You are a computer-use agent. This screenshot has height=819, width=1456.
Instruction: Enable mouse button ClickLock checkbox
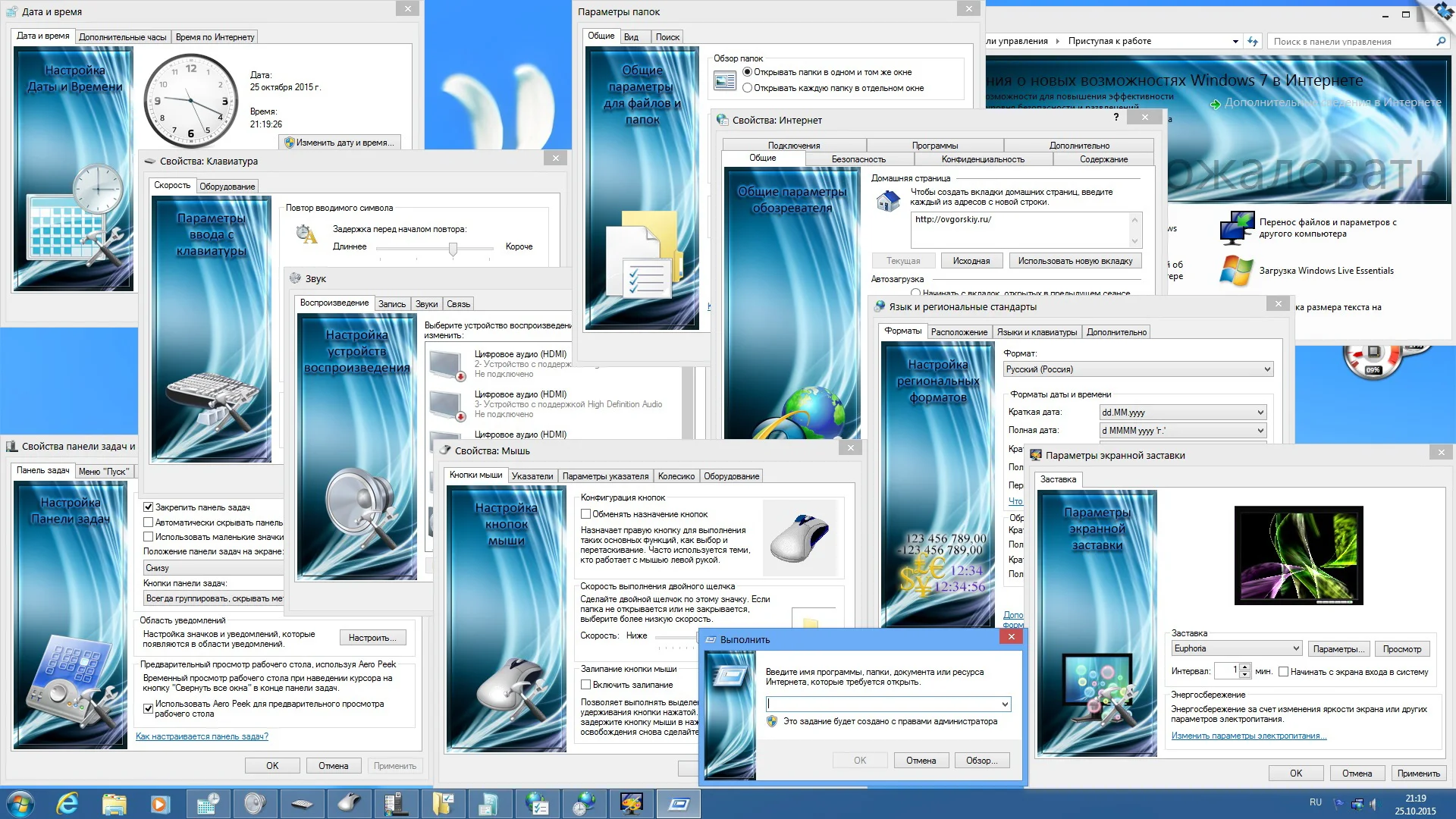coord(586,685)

══════════════════════════════

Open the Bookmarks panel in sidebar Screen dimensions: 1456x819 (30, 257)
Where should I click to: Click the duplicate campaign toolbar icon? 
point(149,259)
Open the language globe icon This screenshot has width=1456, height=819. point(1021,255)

══════════════════════════════

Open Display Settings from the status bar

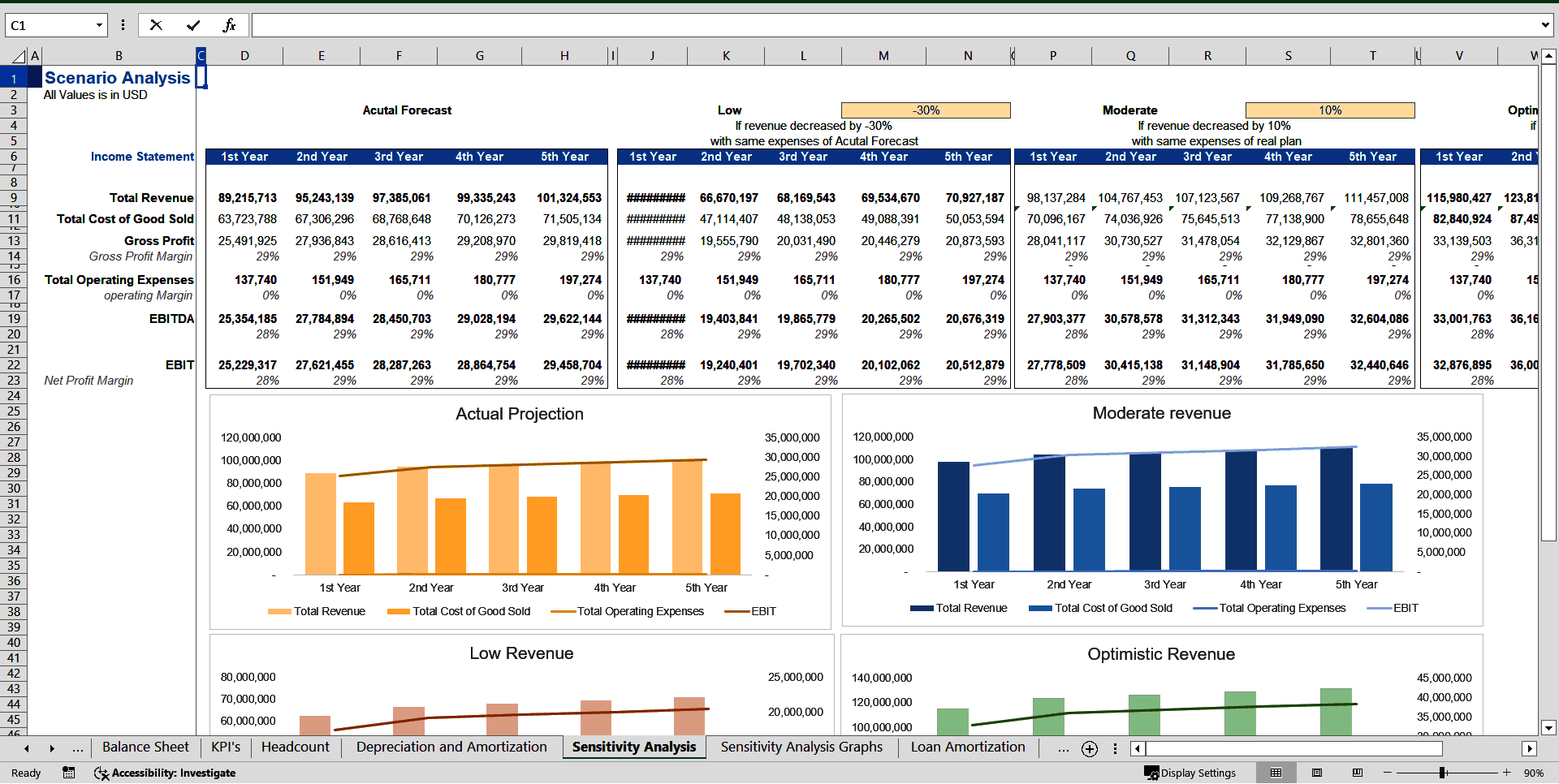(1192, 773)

══════════════════════════════

Assignment:
Filter the data, keeping only the lines that contain "height".

Written response:
You are a computer-use agent. This screenshot has height=819, width=1456.
Open the language globe icon This screenshot has width=1456, height=819. point(1021,255)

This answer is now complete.